Collected data entries:
•••

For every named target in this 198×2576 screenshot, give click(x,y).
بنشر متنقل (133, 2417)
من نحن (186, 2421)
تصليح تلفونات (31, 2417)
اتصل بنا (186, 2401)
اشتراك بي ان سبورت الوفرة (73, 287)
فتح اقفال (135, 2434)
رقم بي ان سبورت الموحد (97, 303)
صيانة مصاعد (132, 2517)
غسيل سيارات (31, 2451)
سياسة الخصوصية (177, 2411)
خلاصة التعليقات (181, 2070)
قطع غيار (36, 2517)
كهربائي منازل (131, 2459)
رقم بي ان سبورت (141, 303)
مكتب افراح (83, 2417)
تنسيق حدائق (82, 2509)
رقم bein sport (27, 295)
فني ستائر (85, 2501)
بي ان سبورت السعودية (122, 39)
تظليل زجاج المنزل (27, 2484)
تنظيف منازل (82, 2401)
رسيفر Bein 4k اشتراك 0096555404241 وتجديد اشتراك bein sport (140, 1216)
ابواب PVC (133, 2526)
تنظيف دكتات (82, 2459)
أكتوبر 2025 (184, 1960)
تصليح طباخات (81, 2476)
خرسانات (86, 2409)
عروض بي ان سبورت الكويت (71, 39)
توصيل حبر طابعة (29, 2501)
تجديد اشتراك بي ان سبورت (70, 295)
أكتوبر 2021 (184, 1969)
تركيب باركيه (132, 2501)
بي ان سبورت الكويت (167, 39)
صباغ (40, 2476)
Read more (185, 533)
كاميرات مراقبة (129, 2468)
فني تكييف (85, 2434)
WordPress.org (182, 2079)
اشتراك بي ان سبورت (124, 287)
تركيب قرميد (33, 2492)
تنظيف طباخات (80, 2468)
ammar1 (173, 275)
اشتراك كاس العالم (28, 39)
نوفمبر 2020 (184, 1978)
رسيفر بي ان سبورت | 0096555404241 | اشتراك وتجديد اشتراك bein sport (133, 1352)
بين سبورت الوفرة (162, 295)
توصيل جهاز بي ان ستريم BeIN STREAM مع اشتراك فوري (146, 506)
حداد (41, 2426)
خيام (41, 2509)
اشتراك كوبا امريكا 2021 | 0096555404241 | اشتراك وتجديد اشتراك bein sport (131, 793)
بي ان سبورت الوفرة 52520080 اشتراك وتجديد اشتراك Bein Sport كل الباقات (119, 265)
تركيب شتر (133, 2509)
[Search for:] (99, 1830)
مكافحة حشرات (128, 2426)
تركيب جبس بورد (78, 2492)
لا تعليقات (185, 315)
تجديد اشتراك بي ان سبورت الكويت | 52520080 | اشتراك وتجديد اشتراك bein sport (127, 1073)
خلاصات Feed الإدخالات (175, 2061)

•••

PROBLEM REQUIREMENTS: Output the entries above exactly, please, with nothing dropped.

OUTPUT BELOW:
For every named target in this 198×2576 screenshot, give click(x,y).
بنشر متنقل (133, 2417)
من نحن (186, 2421)
تصليح تلفونات (31, 2417)
اتصل بنا (186, 2401)
اشتراك بي ان سبورت الوفرة (73, 287)
فتح اقفال (135, 2434)
رقم بي ان سبورت الموحد (97, 303)
صيانة مصاعد (132, 2517)
غسيل سيارات (31, 2451)
سياسة الخصوصية (177, 2411)
خلاصة التعليقات (181, 2070)
قطع غيار (36, 2517)
كهربائي منازل (131, 2459)
رقم بي ان سبورت (141, 303)
مكتب افراح (83, 2417)
تنسيق حدائق (82, 2509)
رقم bein sport (27, 295)
فني ستائر (85, 2501)
بي ان سبورت السعودية (122, 39)
تظليل زجاج المنزل (27, 2484)
تنظيف منازل (82, 2401)
رسيفر Bein 4k اشتراك 0096555404241 وتجديد اشتراك bein sport (140, 1216)
ابواب PVC (133, 2526)
تنظيف دكتات (82, 2459)
أكتوبر 2025 (184, 1960)
تصليح طباخات (81, 2476)
خرسانات (86, 2409)
عروض بي ان سبورت الكويت (71, 39)
توصيل حبر طابعة (29, 2501)
تجديد اشتراك بي ان سبورت (70, 295)
أكتوبر 2021 (184, 1969)
تركيب باركيه (132, 2501)
بي ان سبورت الكويت (167, 39)
صباغ (40, 2476)
Read more (185, 533)
كاميرات مراقبة (129, 2468)
فني تكييف (85, 2434)
WordPress.org (182, 2079)
اشتراك بي ان سبورت (124, 287)
تركيب قرميد (33, 2492)
تنظيف طباخات (80, 2468)
ammar1 (173, 275)
اشتراك كاس العالم (28, 39)
نوفمبر 2020 (184, 1978)
رسيفر بي ان سبورت | 0096555404241 | اشتراك وتجديد اشتراك bein sport (133, 1352)
بين سبورت الوفرة (162, 295)
توصيل جهاز بي ان ستريم BeIN STREAM مع اشتراك فوري (146, 506)
حداد (41, 2426)
خيام (41, 2509)
اشتراك كوبا امريكا 2021 | 0096555404241 | اشتراك وتجديد اشتراك bein sport (131, 793)
بي ان سبورت الوفرة 52520080 اشتراك وتجديد اشتراك Bein Sport كل الباقات (119, 265)
تركيب شتر (133, 2509)
[Search for:] (99, 1830)
مكافحة حشرات (128, 2426)
تركيب جبس بورد (78, 2492)
لا تعليقات (185, 315)
تجديد اشتراك بي ان سبورت الكويت | 52520080 | اشتراك وتجديد اشتراك bein sport (127, 1073)
خلاصات Feed الإدخالات (175, 2061)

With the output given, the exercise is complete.